要するにここで使われた魔法はテレポートに似た何かということ。しかも、この辺全体と来た。なにか引っかかるな? 何かまでは分からないが……。
「それに、あっちの方を見てみなさい」
「ん」
ブラックリリーに言われた方向を見る。向こうと言えば、水戸駅の方角だな。それがどうしたのかと思ったが、俺はそこではっとなる。
視線を戻し、今居るこの場所周辺を見て、また向こうを見る。それを繰り返した所で気付いた。

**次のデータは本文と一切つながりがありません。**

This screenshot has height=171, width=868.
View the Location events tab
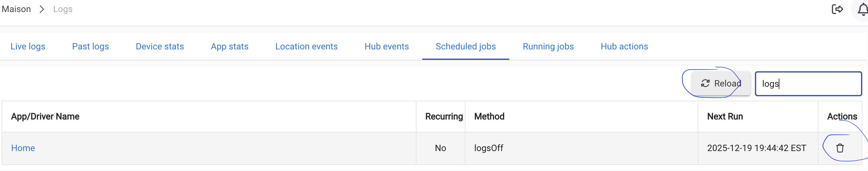point(306,46)
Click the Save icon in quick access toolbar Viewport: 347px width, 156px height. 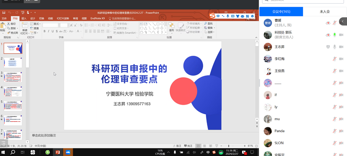[3, 13]
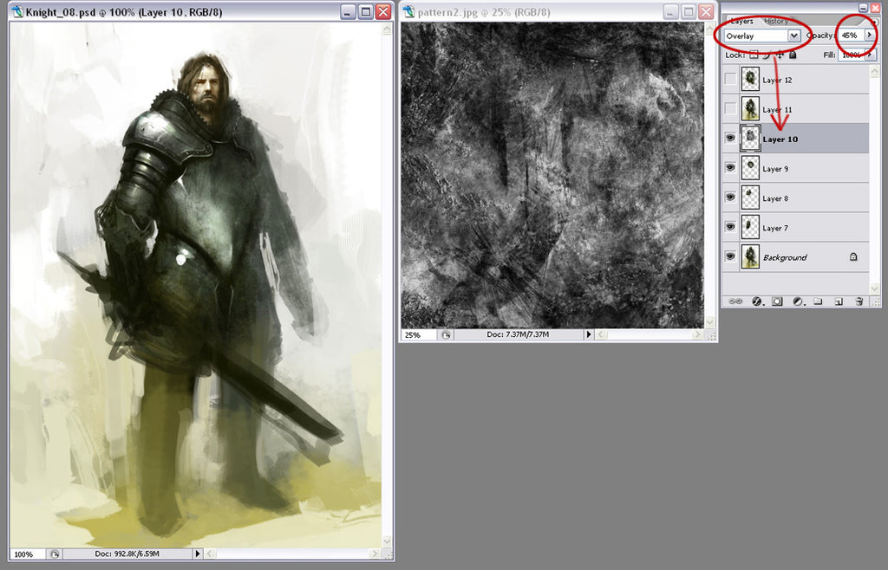Delete a layer via the trash icon
This screenshot has height=570, width=888.
[x=859, y=301]

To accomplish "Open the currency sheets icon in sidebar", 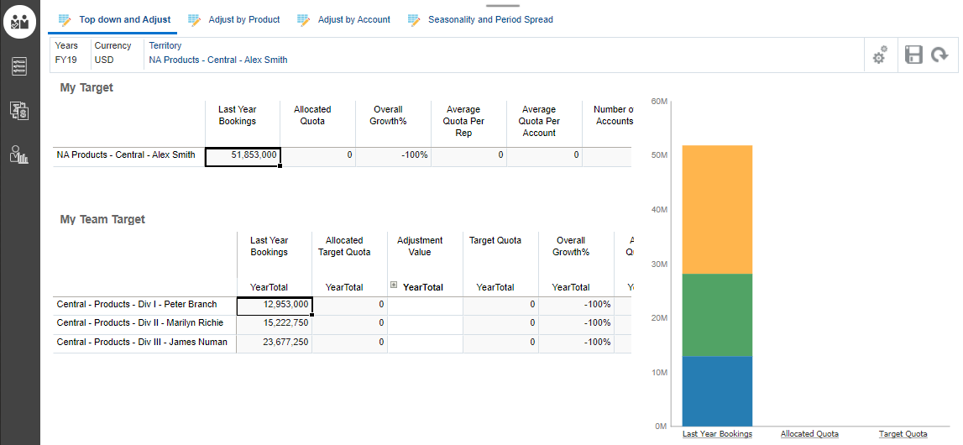I will tap(20, 110).
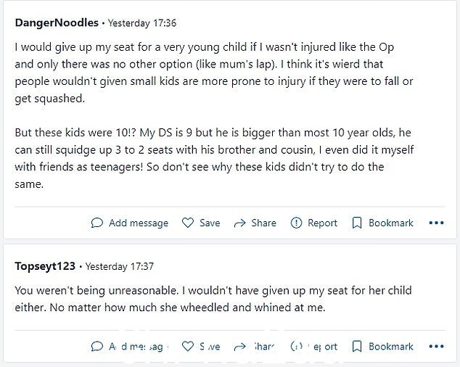Bookmark DangerNoodles' post with the ribbon icon
460x367 pixels.
[357, 223]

俺達がいるこの場所に比べて、あっちの方は被害が少ない。
全くの無傷とは言えないが、崩壊した建物はなく、あったとしてもガラスが割れてたり、少しだけ凹んでたりヒビが入っている程度がほとんどだ。
更にその向こうを見れば、無傷な建物すら見えてくる。つまり、この先には被害があまり出ていない? 俺とブラックリリーがテレポートした場所からこの辺りまでが、大きな被害を受けてる。

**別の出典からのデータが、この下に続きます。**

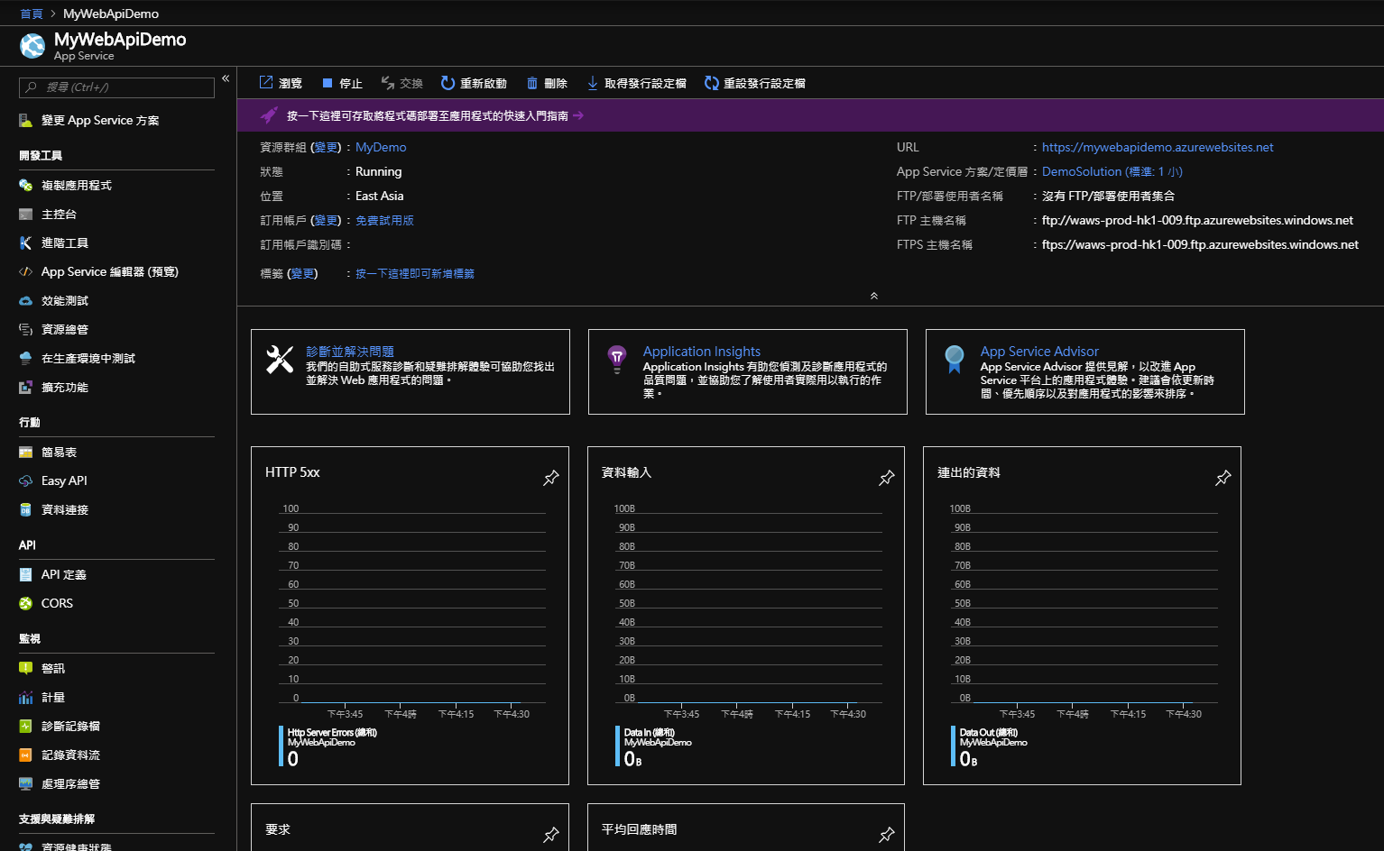The width and height of the screenshot is (1384, 851).
Task: Pin the HTTP 5xx chart
Action: [550, 478]
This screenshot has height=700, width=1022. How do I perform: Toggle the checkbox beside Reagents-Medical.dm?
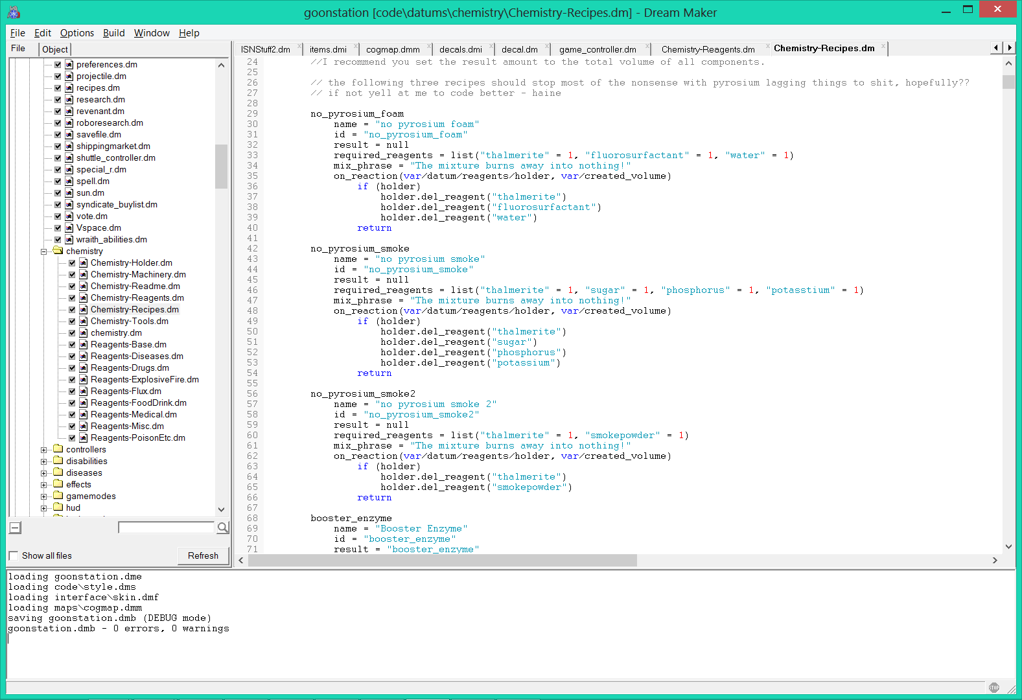pyautogui.click(x=72, y=415)
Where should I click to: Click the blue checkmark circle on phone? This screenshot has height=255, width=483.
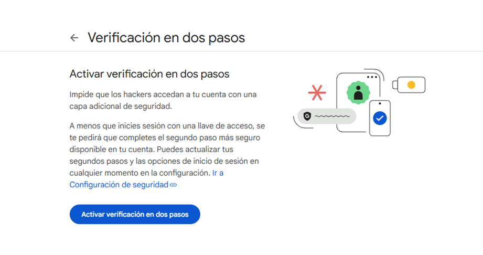[x=380, y=118]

そしてこの近くには転移系統かも知れない魔法の発動痕跡。残念ながら俺には感じれないから何ともえ言えないが。ブラックリリーを見る限りでは本当っぽい。それに一緒に居るララという兎も同じらしい。
「(ラビは何か感じる?)」
「(ええ一応はね。確かにこの辺りには魔法が発動した痕跡があるわ。何かまでは分からないけど)」
ラビも言ってるし、そうなんだろう。
「何こそこそ話してるのよ。既にバレているんだから大人しく出てきなさいな」
どうもカマをかけているわけでは無さそうだ。向こうはこっちにラビが居るということを確信している感じ。それに今思ったんだが、ラビの過去を見る魔法で何が起きたか見れるのでは?
「はぁ……分かったわよ」
「おや、ようやく出てきてくれたようだね」
観念したのか、ラビが俺のとんがり帽子からそろりと出てきて、この場にいる全員にその姿を晒す。
「! ラビリア様?」
「え?」
完全に姿を晒したラビを見て、ララと呼ばれている黒い兎が驚いた顔でラビを数回見る。ブラックリリーも何でそんなに驚いているのか分かっていない様子。
「ん? ラビリア様?」
ブラックリリーが首をかしげる。
「ララだっけ? その話は一旦置いておいて」
「ああ、了解した。ごめん、ちょっと取り乱したよ」
「ラビ?」
「ごめんなさい。今は話せないわ。でも後できちんと話すから待っててくれないかしら?」
ラビリア……もしかしてそれがラビの本名なのだろうか? 気になるが……まあ、無理に聞くようなことはしないさ。
「うぅ」
「!」
そんなこんな話をしていると、どうやらさっきの魔法少女が目を覚ましたっぽい。俺とブラックリリーはお互いの目が合ったと同時に頷き、少女の元へ戻るのだった。